At the moment of this writing, New York Governor David Paterson is playing a game of political chicken with the state legislature. Paterson (a Democrat) is counting on the state senate to pass a budget that effectively deregulates tuition at the state and city universities, SUNY and CUNY. At the CUNY campus where I teach, the cost of each year of college for full-time students who are residents of New York State is $5,050 ($4,600 tuition + $550 in fees). It’s not much by today’s standards, but it’s not nothing either…which is exactly what CUNY used to cost. Should Paterson have his way, my students could pay twice that in ten years. Again, not a fortune compared with the privates but, again, not nothing. But the privatization of the public universities isn’t really about how closely their tuitions approximate the privates. This is just one component of a more fundamental effort to shift the funding from a public to a private basis, from taxpayer money to the tuition payments of working-class students who can’t afford to attend the privates.

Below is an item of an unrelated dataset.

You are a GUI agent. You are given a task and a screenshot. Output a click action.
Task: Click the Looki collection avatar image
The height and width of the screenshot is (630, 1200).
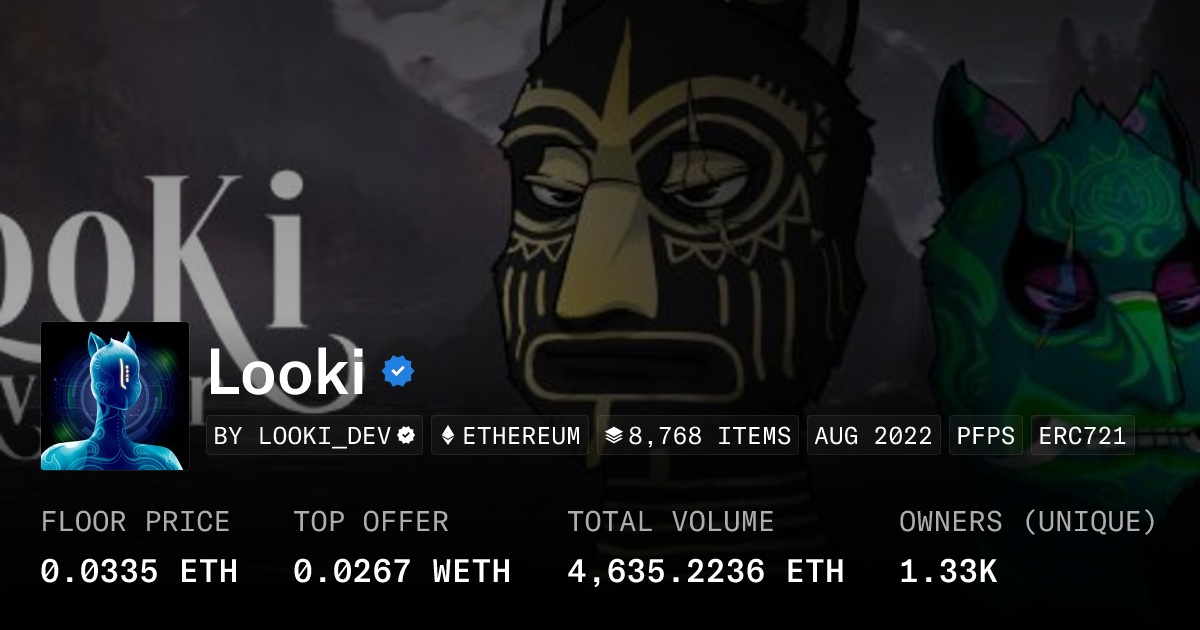click(x=115, y=396)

Smoke and mirrors rhetorically disguise this shift. We’re told that under the current proposal, tuition would be liberated from the oversight of lawmakers. But in case we wonder what then would prevent administrators at deregulated campuses from ratcheting tuition up by fiat, we are assured that something known as the “Higher Education Price Index” will set the increments by which tuition is raised. According to the New York Times,* however, not only does this Index “typically” increase faster than the rate of inflation, certain “elite” publics (SUNY Stony Brook and Hunter College are named) will be exempt from the Index’s regulation. Smoke that! The alert Times reporter notes that this would “in effect creat[e] a two-tiered system,” and I wonder whether two is a high enough estimate.
Then we have the mirrors. “Administration officials believe that the proposal […] would give the state’s research institutions the resources they need to compete against other top-tier public universities.” Let’s see if I have this straight:
New York: “Mirror, mirror on the wall, which is the fairest public university of them all?”
Mirror: “I cannot tell a lie. You are fair and possessed of some sparkling research institutions, but Michigan and California far surpass you. In fact, if I may speak frankly, so do several others.”
New York: “Damned mirror. I’ll… I’ll… I’ll raise tuition!”
Mirror: “With all due respect, your legislators won’t be able to sell that one back home with their constituents. What about putting your money where your vanity is and increasing your state’s investment in the public colleges?”
New York: “Ha! Step into the twenty-first century, mirror. I’ve got it – we won’t call it a tuition increase, we’ll call it tuition deregulation!”
Mirror: “Nicely done. Soon California and Michigan will be coming to you for makeover advice.”
And so goes smoke-and-mirrors campaign.
*New York Times, 23 June 2010, p A22.